Thursday, November 16, 2006

Theology of Computer Games

I confess. I'm a bit of a computer game addict. No, actualy...

My Name is Christine and I'm addicted to computer games.

I use them to relax after difficult meetings or just hard days. I use them to forget my troubles when I'm troubled, to justify my agressions, and to indulge in the false sense that if I am clever enough I can control my world.

I play computer games when I should be going to the gym, cleaning the iguana cage, working in my yard, or even conversing with my family. ouch!

I hurry to my defense. If I watch a dozen hours of TV in a year, it's unusual. Shopping as a pastime has no appeal to me. My son and I trade games back and forth and talk about them.
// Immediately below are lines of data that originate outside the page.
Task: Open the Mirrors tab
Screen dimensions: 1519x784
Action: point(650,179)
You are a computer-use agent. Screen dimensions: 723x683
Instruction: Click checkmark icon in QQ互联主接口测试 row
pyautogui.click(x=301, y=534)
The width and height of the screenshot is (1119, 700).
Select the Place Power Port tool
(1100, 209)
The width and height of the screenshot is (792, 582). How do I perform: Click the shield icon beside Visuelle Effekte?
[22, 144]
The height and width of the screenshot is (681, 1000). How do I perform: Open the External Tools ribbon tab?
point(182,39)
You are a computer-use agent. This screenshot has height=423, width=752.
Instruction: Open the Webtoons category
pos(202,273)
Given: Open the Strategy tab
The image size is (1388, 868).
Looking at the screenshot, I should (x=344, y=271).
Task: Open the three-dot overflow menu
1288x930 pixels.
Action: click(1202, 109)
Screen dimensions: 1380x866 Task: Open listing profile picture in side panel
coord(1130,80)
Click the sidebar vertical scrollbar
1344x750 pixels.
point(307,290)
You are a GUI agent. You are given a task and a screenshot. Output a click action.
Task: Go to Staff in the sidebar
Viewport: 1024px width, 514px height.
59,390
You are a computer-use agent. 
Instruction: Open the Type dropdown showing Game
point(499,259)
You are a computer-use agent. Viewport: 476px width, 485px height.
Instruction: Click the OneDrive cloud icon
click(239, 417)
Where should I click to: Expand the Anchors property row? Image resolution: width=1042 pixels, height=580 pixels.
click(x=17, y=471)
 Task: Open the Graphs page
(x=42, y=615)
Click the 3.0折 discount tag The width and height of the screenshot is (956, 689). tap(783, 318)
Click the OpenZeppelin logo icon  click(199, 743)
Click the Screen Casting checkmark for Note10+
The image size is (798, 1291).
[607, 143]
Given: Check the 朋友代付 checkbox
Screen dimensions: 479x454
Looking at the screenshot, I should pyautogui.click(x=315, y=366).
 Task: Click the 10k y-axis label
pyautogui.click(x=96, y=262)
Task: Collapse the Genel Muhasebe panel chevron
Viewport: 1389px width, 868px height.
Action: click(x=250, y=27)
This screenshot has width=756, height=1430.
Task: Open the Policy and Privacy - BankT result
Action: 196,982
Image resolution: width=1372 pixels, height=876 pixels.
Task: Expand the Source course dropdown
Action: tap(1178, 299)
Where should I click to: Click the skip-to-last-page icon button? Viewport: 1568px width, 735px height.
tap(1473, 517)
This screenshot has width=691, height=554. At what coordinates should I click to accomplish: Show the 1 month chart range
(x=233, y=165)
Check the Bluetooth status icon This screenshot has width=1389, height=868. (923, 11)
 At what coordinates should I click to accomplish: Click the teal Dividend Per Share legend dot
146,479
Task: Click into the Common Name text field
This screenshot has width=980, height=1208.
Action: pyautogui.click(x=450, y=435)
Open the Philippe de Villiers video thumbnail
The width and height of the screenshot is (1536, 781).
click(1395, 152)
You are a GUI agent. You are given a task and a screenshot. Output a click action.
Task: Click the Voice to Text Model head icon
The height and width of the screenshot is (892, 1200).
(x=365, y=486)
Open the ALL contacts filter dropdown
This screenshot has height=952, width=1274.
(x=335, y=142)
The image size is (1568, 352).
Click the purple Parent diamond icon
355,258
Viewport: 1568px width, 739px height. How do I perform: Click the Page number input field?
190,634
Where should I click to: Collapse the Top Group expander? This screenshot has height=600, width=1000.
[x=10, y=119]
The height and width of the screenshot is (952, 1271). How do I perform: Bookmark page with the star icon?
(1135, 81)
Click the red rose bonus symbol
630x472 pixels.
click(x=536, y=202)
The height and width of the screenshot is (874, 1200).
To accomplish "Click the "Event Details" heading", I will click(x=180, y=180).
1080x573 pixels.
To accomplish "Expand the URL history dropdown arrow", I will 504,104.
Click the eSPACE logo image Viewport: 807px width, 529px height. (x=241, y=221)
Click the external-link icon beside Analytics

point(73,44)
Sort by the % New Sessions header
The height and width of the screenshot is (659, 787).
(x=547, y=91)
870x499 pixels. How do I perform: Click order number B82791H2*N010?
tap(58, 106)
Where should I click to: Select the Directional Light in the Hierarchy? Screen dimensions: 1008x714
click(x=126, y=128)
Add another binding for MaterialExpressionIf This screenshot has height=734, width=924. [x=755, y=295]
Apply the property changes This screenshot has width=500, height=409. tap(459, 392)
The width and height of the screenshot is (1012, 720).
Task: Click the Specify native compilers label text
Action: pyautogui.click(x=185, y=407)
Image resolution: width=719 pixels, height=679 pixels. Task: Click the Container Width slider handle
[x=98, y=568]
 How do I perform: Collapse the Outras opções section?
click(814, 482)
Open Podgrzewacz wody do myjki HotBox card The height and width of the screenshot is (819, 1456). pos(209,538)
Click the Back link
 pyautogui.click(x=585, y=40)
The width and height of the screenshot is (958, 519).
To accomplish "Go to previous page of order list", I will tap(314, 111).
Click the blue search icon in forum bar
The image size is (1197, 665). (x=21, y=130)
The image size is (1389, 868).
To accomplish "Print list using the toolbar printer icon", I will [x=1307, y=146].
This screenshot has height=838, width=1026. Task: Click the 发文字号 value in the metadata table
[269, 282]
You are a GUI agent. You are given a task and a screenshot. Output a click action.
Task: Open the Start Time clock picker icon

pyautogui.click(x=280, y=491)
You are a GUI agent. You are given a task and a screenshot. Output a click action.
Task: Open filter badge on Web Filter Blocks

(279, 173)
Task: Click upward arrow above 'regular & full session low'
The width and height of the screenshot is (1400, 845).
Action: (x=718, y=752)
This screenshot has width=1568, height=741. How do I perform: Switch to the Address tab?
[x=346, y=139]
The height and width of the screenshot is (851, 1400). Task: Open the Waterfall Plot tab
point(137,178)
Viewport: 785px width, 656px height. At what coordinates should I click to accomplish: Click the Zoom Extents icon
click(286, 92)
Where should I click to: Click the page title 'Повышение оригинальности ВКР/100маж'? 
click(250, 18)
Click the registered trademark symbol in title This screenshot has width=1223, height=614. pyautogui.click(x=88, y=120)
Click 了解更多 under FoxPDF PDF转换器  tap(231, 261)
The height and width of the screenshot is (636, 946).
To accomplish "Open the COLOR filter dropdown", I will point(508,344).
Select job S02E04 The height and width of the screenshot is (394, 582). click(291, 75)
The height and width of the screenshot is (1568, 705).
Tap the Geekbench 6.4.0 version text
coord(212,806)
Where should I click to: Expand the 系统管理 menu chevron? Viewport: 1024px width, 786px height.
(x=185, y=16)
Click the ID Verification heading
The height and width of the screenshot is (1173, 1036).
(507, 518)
I'm a hard core case. I'm such a hard core case that I'm going to shamelessly justify my addiction by reflecting on the theology of a variety of computer games which I enjoy. So there.


Revsean said...

It's funny how much we have in common, Christine. This is a topic that never came up at the ministers' retreat.

I used to be embarrassed by my habit, but I have recently begun claiming it as a genuine act of self care. And now that members of my congregation are finding out it makes for wonderful conversations. Though I sometimes wonder what will happen if a non-gamer overhears.

"So then I called over my necromancer to finish him off..."

Christine Robinson said...

Maybe we should banish the bridge players in favor of something more creative! What do you play?

Enrique said...

Last year I gave a talk at my UU church precisely on the subject of the theology of videogames.

Herewith the link:

I noticed, however, that the industry has evolved enough in the past year so that even now it seems outdated. (Second Life has a whole set of theological/philosophical assumptions that I did not even begin to consider until last year.) Nevertheless, I offer it here as a point of departure for conversation.